• **PAGE EXTRACT**:
━━━━━━━━━━━━━━━━━━━━━━━━━━━━━━

Instead, unexpected technical breakthroughs resulted in extremely accurate munitions that can be dropped from high altitude by bombers, at less cost and risk than using low-flying fighters. The result has been that during the Afghanistan and second Iraq campaigns, most of the air punch has been delivered by a handful of the remaining bombers. Some 80 percent of the bombs dropped during the U.S. seizure of Afghanistan fell from bombers; the share dropped on Iraq since March 2003 is nearly as high. Though bombers have in this decade turned out to be far more important to U.S. military action than Pentagon strategists expected, the government still plans to invest fantastic amounts of money in fighter planes that would be used mainly to drop bombs.


The one useful thing the Democrats could do were they serious about their ideas rather than just a coalition of interest groups is cease funding both.

Posted by Orrin Judd at April 2, 2007 8:14 AM
Comments

Once the fast movers have achieved total air supremacy, a small number of bombers is sufficient for the subsequent demolitions.
Besides, what else would we spend the money on, choo-choo trains?

Posted by: Lou Gots at April 2, 2007 10:09 AM

Two words, cruise missle.

Posted by: pchuck at April 2, 2007 10:10 AM

Are we really going to let the flyboys built new toys at $250 mil a copy?

Posted by: curt at April 2, 2007 11:01 AM

Two words, cruise missle...
directed by UAVs

Posted by: ic at April 2, 2007 11:58 AM

Easterbrook is being disingenuous here.

━━━━━━━━━━━━━━━━━━━━━━━━━━━━━━

• **CHALLENGES**:
**A)** Answer these from the post on bombers and fighter planes, one line each:
(i) What share of the bombs dropped during the U.S. seizure of Afghanistan fell from bombers?
(ii) Who posted the entry, and at what date and time?
(iii) What price per copy does the commenter curt mention for the new planes?
**B)** In one to three sentences, explain why the post on bombers and fighter planes says most of the air punch in the Afghanistan and second Iraq campaigns came from bombers.
**C)** Go on with the post on bombers and fighter planes, picking up right after its final sentence.

• **RECORDED INFORMATION**:

━━━━━━━━━━━━━━━━━━━━━━━━━━━━━━

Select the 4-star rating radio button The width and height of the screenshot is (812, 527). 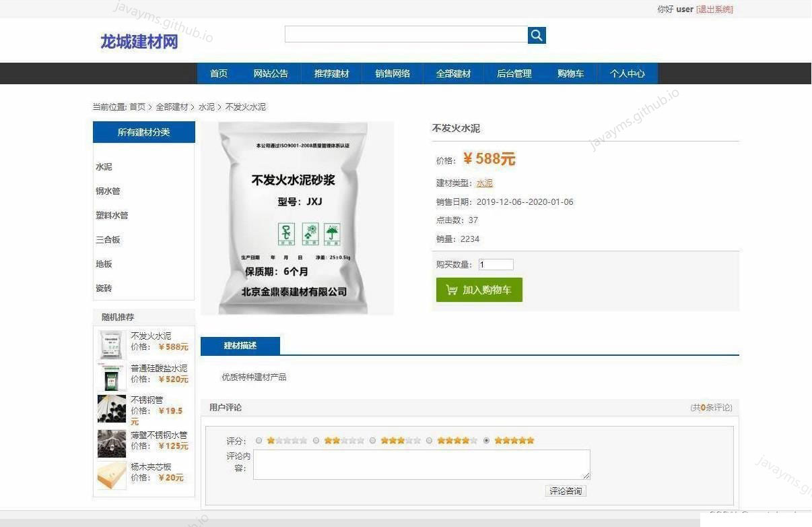pyautogui.click(x=429, y=440)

━━━━━━━━━━━━━━━━━━━━━━━━━━━━━━

• **THE REPLIES**:
**A)**
(i) Some 80 percent.
(ii) Orrin Judd, at April 2, 2007 8:14 AM.
(iii) $250 mil a copy.

**B)** Unexpected technical breakthroughs produced extremely accurate munitions that bombers can drop from high altitude. Doing this costs less and carries less risk than using low-flying fighters, so a handful of the remaining bombers delivered most of the air punch.

**C)**
The B1 was mothballed because it is too slow for updated air defenses and provides no additional capability to offset that risk. That's why the B2 was built. Rumsfeld was right to mothball them and right to focus on fast fighters, smart munitions and the use of precision bombing when and where practical by the B2s.

At some point UCAVs will dominate. But there are a lot of technical issues between now and then, not to mention legal ones, plus the rising chinese military force to balance.

Posted by: molon labe at April 2, 2007 12:08 PM

The rising Chinese are like the mighty Soviet Union and Saddam's WMD, the product of feverish imaginations.

Posted by: oj at April 2, 2007 12:29 PM

Contra OJ, we need both new fighters and new bombers. These might well be our last generation of piloted combat planes, but we need them until the UCAVs are ready.

Posted by: PapayaSF at April 2, 2007 12:33 PM

No, not feverish imaginations, rational folks with a vested interest in a big, bad conventional enemy -- the CIA, Admirals, Generals, Lockheed, Boeing etc.

Posted by: curt at April 2, 2007 1:33 PM

If the generals have themn they use them and thereby botch the war.

Posted by: oj at April 2, 2007 3:29 PM

I stopped reading when I saw "Easterbrook."

This the guy who wrote that the F-117A is faceted, but the B-2 smooth, because they were designed based on different theories of stealth. (No, the B-2 was designed on the same theory, but with more powerful computers.)

During the first Gulf war, he concluded that stealth and precision guided munitions were overrated because unstealthy aircraft and dumb bombs were having lots of success too. (The idea that the aircraft and weapons were matched to the target must have made his eyes glaze over.)

Life is too short for me to waste any more time reading Gregg Easterbrooks's opinions on modern air warfare.